À l’instar de nombreux secteurs, la cosmétique n’échappe pas à la demande croissante de transparence sur les produits et leur fabrication. À l’initiative de LVMH, le monde du luxe s’est emparé du sujet avec le lancement du consortium Aura Blockchain, qui doit permettre la création d’un protocole informatique sécurisé donnant au client, via à un certificat numérique, un accès direct à l’historique du produit acheté - de sa conception à sa distribution - et à ses certificats d’authenticité. Car la blockchain est un outil idéal pour permettre aux consommateurs d’accéder facilement à une information sécurisée sur les produits (composition des formules, packaging ou engagements de la marque, par exemple).

« Le consommateur ne veut plus de déclaratif, il lui faut des preuves », assure Philippe Guguen, directeur de la société MAP Emulsion à l’origine de Sorga, une technologie française de blockchain déjà adoptée par plusieurs marques du secteur. Sorga crée, pour chaque produit, un passeport unique contenant un large éventail d’informations.

Le grand intérêt de la blockchain est qu’elle apporte par son fonctionnement décentralisé, la garantie que ces informations sont accessibles par tous, à n’importe quel moment, mais ne peuvent être modifiées.

« Il n’y a pas une plateforme centrale, mais éclatée sur des dizaines de milliers de serveurs. Donc l’information est ineffaçable. Quand on entre une information, elle est signée et datée, ce qui pour le secteur cosmétique, permet de garantir l’authenticité du produit et lutter contre la contrefaçon », explique Philippe Guguen.

Retracer le parcours du produit

« Il faut sortir d’un marketing de story-telling pour entrer dans un marketing de preuves », confirme Maxime Finaz de Villaine, CEO de Bloomup Energie Fruit.

» Consigne A
Relevez les exemples d'informations sur les produits que l'extrait sur la blockchain dans la cosmétique cite entre parenthèses.

Coordonnées des entrées:
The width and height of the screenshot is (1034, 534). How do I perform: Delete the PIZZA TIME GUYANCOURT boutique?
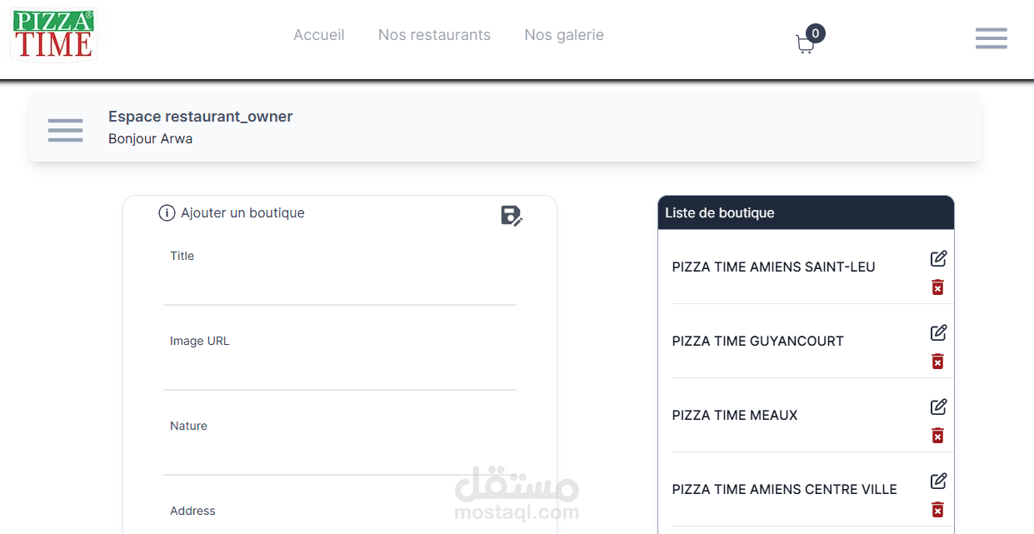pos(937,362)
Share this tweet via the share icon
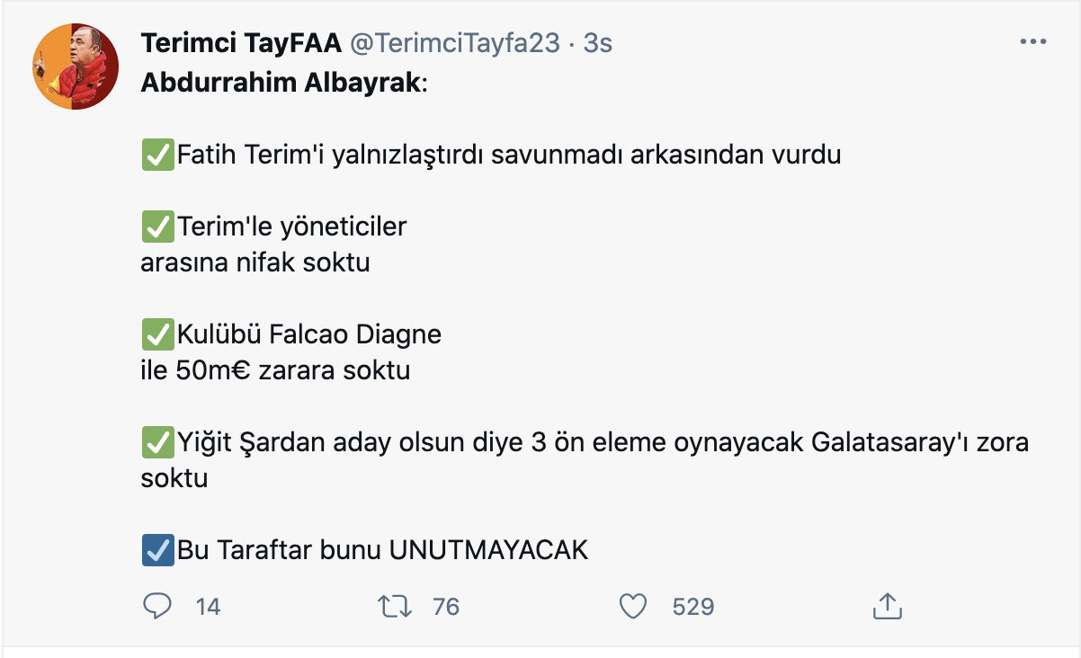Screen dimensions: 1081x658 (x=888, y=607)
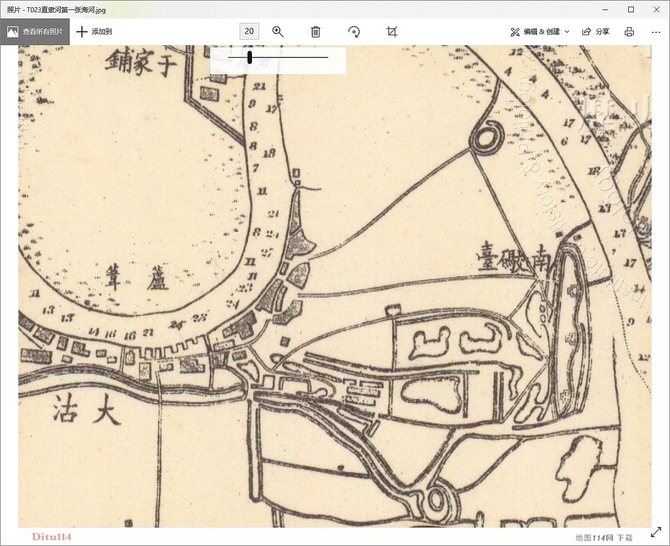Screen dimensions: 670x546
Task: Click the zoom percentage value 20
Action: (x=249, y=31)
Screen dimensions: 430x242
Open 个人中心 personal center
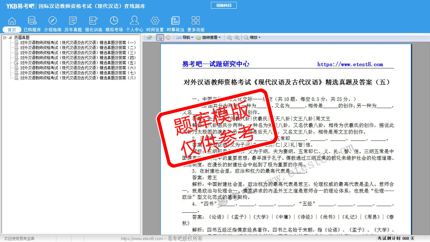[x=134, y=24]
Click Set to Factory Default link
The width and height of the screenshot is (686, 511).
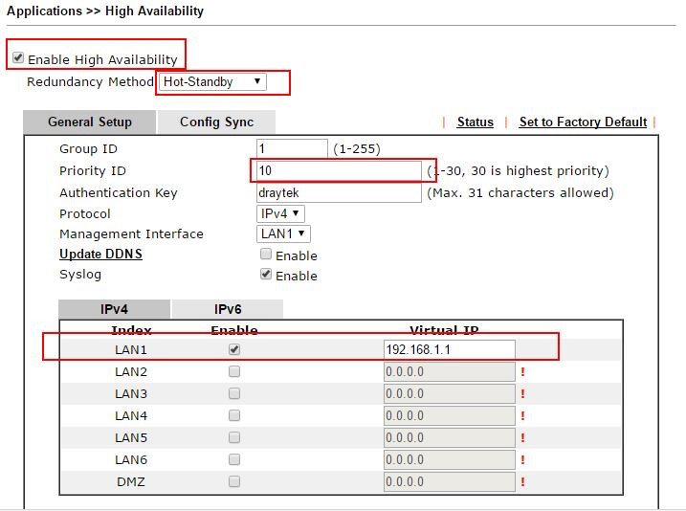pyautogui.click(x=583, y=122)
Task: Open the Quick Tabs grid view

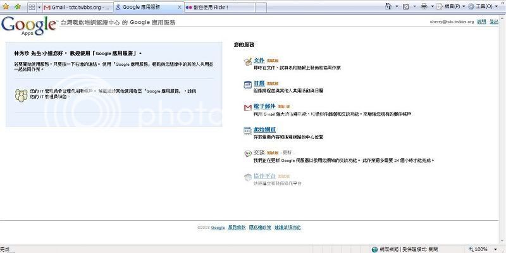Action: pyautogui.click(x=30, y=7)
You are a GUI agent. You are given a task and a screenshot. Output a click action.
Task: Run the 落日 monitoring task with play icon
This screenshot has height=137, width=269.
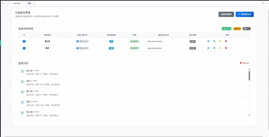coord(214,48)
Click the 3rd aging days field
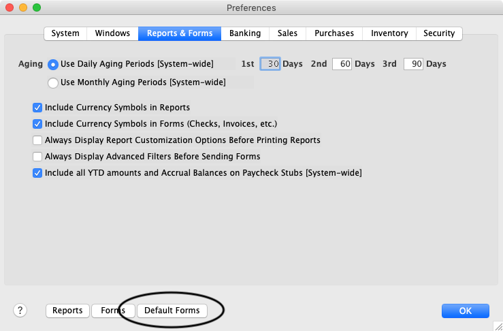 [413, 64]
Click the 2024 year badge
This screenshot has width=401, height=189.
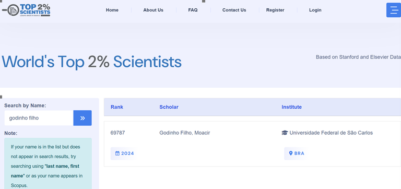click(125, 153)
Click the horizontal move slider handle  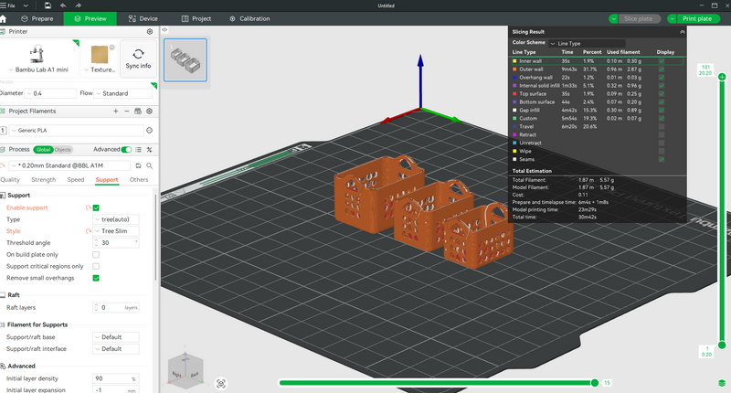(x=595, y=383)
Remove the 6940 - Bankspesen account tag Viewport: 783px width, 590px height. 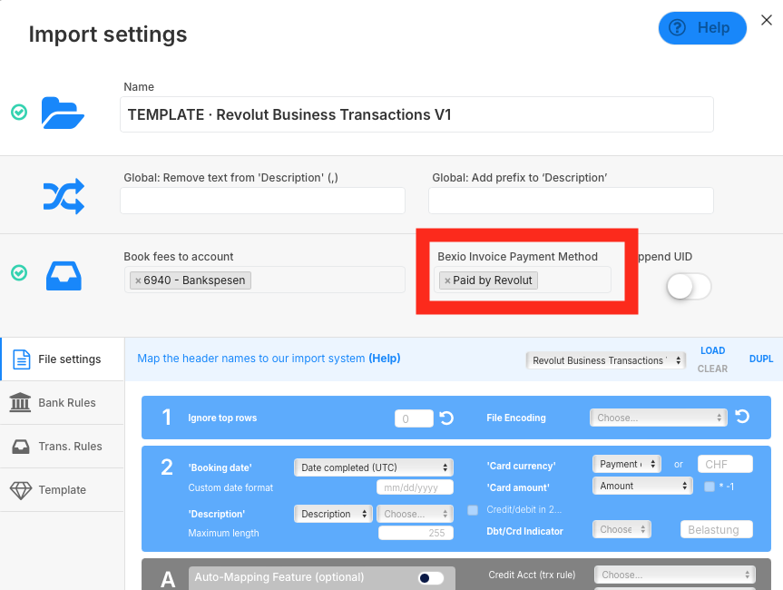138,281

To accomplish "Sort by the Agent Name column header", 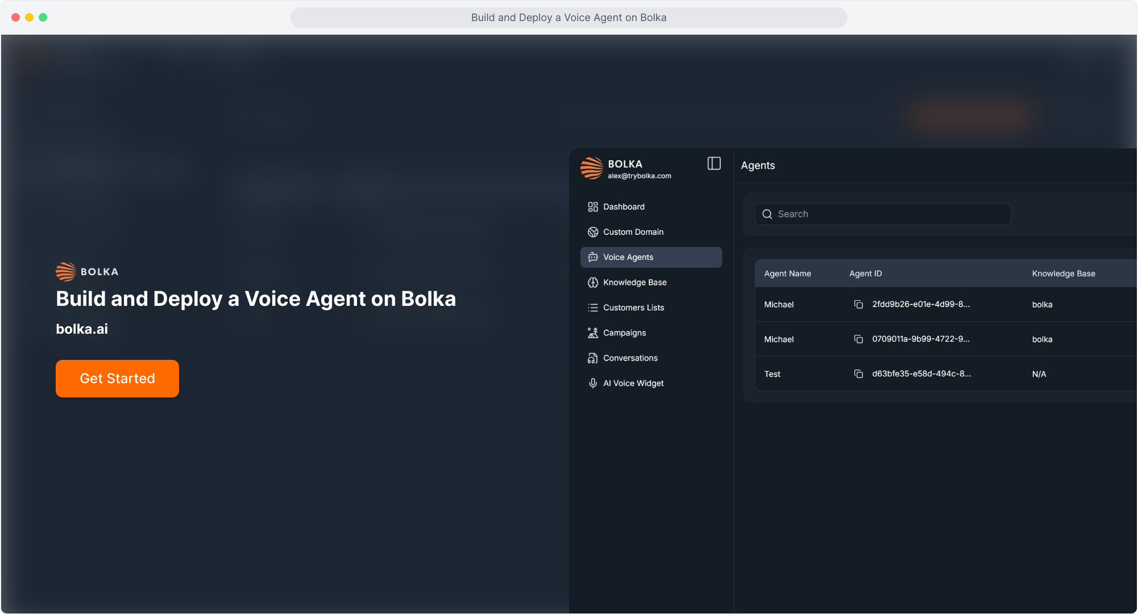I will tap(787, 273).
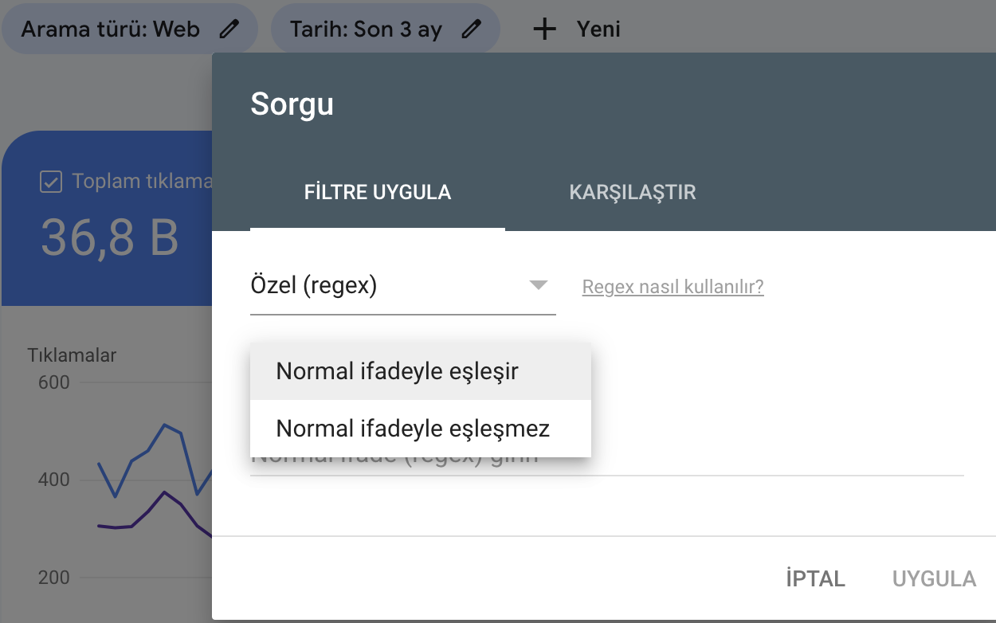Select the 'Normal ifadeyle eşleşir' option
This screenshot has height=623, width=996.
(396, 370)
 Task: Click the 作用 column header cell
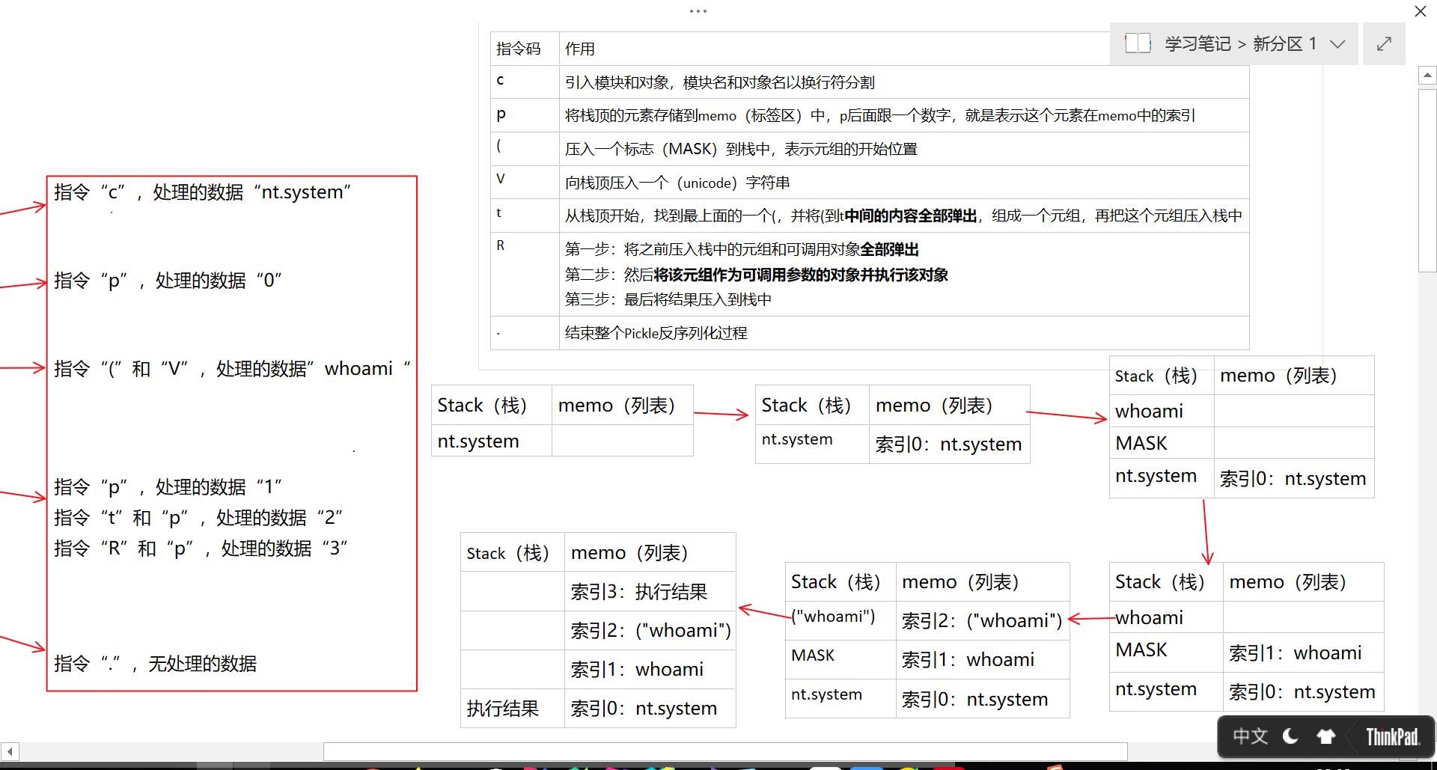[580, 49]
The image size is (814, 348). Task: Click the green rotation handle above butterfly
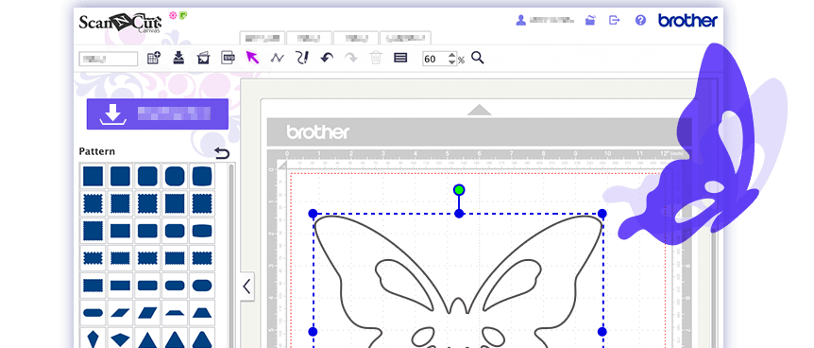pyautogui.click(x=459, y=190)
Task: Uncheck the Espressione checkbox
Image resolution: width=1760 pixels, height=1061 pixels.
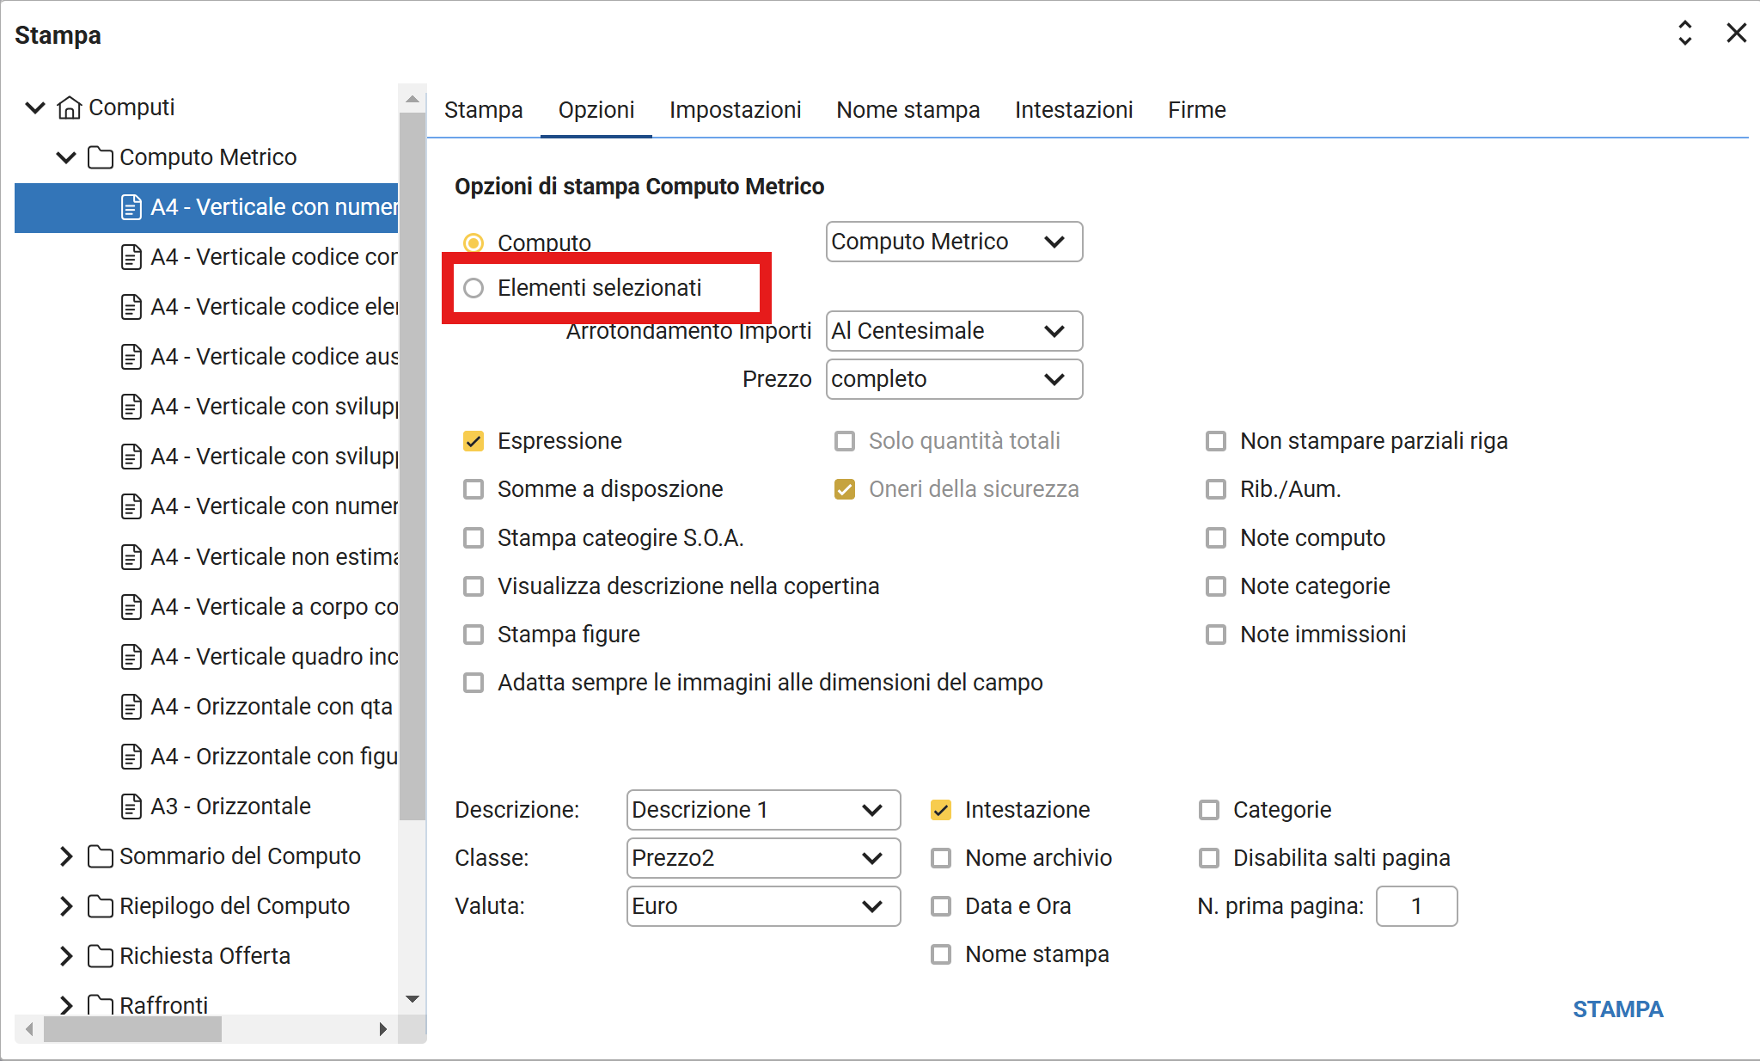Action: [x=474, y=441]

» Consigne B
Dans les entrées, de la première jusqu'à la ligne contenant « click(125, 153) » incluse, renommez « screenshot » en « capture » et redonnez ces lignes sans les images.

» Solution A
composition des formules
packaging
engagements de la marque

» Solution B
The width and height of the capture is (1034, 534). How do I perform: Delete the PIZZA TIME GUYANCOURT boutique?
pos(937,362)
Share this tweet via the share icon
Screen dimensions: 1081x658 (x=888, y=607)
Screen dimensions: 670x546
Task: Click the zoom percentage value 20
Action: (x=249, y=31)
Screen dimensions: 430x242
Open 个人中心 personal center
[x=134, y=24]
Click Set to Factory Default link
The width and height of the capture is (686, 511).
pyautogui.click(x=583, y=122)
Task: Open the Quick Tabs grid view

Action: pyautogui.click(x=30, y=7)
You are a GUI agent. You are given a task and a capture. Output a click action.
Task: Run the 落日 monitoring task with play icon
This capture has height=137, width=269.
coord(214,48)
Click the 3rd aging days field
 [413, 64]
Click the 2024 year badge
This capture has width=401, height=189.
click(125, 153)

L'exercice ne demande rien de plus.